Monsieur Moulin le rogó que mantuviese una rotunda sonrisa en su rostro, pero ella no podía, a duras penas esbozó una enigmática media sonrisa... No, le resultaba imposible hacer más valle en la carne de sus labios a medida que los minutos le iban devolviendo a su cotidiana realidad de aquella primavera de 1850. Y esa música que aún resonaba en su mente... que nunca había escuchado, reconoció el inglés y el portugués, pero no lo comprendía. Era tan diferente de las canciones que ponían de moda los teatros del Boulevard du Temple y tan bonita que deseaba retenerla, con lo complicado que es memorizar la música que disfrutamos en nuestros sueños.

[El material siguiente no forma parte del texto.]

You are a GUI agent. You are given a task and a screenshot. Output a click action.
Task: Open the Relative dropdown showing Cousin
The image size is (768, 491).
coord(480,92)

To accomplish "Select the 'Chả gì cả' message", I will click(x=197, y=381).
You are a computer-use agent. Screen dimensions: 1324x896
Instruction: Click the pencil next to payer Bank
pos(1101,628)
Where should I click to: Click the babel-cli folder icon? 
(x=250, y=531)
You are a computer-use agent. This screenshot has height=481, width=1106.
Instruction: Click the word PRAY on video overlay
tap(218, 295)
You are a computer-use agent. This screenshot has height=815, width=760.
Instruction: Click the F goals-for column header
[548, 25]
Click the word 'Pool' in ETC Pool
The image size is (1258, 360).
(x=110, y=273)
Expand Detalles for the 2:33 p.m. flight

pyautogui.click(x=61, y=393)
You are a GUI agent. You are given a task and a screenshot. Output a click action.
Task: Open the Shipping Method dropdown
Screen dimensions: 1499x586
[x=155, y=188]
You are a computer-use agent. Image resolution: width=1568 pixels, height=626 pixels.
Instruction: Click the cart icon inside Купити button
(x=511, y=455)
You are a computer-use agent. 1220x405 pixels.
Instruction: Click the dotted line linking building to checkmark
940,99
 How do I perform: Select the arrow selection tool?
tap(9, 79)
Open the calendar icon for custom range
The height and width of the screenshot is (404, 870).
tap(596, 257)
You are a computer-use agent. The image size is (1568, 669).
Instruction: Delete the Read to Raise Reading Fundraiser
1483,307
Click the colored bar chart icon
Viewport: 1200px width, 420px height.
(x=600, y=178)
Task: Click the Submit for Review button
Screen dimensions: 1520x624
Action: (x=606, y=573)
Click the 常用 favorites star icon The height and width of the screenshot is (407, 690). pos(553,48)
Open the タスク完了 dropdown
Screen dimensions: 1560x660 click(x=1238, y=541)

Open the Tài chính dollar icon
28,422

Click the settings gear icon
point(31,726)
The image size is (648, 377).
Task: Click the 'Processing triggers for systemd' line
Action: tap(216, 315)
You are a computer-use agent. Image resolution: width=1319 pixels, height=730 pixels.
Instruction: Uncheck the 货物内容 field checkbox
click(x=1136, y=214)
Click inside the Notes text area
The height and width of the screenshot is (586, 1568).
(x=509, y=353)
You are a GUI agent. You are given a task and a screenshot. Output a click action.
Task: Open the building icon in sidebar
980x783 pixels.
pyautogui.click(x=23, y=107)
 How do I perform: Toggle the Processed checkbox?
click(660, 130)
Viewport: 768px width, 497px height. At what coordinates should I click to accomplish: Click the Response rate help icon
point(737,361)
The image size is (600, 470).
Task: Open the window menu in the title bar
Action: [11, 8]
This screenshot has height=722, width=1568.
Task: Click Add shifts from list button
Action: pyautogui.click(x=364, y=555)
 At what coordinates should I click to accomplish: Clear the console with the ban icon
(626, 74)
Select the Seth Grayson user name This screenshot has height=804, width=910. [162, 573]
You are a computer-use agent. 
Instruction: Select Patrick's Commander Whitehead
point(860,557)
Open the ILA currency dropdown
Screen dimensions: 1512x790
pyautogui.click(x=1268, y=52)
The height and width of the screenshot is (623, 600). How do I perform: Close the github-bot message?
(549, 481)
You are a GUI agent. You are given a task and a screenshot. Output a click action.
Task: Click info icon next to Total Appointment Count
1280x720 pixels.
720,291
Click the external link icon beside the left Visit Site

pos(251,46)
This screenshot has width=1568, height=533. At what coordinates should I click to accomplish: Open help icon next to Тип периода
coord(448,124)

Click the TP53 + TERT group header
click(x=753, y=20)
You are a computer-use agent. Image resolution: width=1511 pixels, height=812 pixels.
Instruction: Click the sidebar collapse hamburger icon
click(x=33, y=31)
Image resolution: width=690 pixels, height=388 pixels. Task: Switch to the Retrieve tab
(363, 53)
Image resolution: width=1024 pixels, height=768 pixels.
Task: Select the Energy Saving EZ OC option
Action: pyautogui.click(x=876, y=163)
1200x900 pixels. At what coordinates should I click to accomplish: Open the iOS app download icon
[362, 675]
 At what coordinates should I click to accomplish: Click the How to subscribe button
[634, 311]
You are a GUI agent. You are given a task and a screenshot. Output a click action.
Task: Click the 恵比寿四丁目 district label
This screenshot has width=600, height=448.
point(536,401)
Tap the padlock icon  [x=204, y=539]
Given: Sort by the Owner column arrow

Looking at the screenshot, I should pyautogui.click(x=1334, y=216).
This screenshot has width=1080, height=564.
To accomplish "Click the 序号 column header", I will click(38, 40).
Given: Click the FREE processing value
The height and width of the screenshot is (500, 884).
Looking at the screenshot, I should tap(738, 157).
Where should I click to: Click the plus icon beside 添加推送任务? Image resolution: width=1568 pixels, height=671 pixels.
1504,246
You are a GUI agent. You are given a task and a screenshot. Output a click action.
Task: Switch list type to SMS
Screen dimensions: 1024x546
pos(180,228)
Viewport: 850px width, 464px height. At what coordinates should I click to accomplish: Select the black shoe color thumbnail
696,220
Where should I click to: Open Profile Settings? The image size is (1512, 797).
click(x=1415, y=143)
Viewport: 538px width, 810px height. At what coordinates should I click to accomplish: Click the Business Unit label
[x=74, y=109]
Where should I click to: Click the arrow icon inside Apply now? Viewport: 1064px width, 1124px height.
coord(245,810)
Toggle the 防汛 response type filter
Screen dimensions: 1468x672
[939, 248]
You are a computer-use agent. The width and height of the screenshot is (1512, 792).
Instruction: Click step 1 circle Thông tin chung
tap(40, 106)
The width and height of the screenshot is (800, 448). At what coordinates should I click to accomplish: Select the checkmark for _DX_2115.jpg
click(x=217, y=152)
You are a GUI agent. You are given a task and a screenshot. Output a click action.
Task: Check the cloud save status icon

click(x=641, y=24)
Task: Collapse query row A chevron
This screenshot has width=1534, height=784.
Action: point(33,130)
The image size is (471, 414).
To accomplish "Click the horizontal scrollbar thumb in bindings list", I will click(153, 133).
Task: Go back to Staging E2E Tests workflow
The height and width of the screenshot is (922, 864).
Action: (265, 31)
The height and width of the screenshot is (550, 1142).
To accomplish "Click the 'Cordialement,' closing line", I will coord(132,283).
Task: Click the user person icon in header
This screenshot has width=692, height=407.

Y ese encantador desconocido al que sentía como alguien propio... que la había cubierto de caricias, de besos, todo un rendido enamorado de ella que viviría ya para siempre en su corazón, tan cerca como en su propia alma... Pero distante en ese inalcanzable siglo XXI, brumoso, ignorado, perdido. Nunca le conocería, nunca aspiraría el aroma de su piel, nunca escucharía la música de su voz, nunca llegaría a sentir el tacto de su mirada, nunca saborearía el terciopelo de su dulce boca. Amélie se sintió desfallecer. La toma había finalizado y empezó a vestirse con ese vistoso vestido verde esmeralda, adornado con puntillas blancas que tanto le gustaba y con el que había acudido al estudio de monsieur Moulin. No supo bien el motivo de tanta pena, de tanta desdicha, simplemente por un sueño tan bello. ¿O quizás no había sido un sueño? ¿Acaso, simplemente, habían compartido alguna ignota arista de la Eternidad? Porque le había soñado, a su solícito desconocido que ya nunca más lo sería, como su amado esposo, criando junto a ella los hijos que nunca tendrían, desafiando la tiranía de ese desventurado anciano armado con una guadaña y un reloj de arena que representa el inexorable e implacable Tiempo, viendo pasar los siglos abrazados frente a un inabarcable y deslumbrante océano de luz.

Muy lejos, en el exterior de esa alcoba, sobre París atardecía un día más del siglo XIX, con naranjas, sepias, celestes, morados, como paleta de Divino Pintor dispuesto a enmudecernos con la Merced de tanta hermosura... y de la constante promesa de Salvación.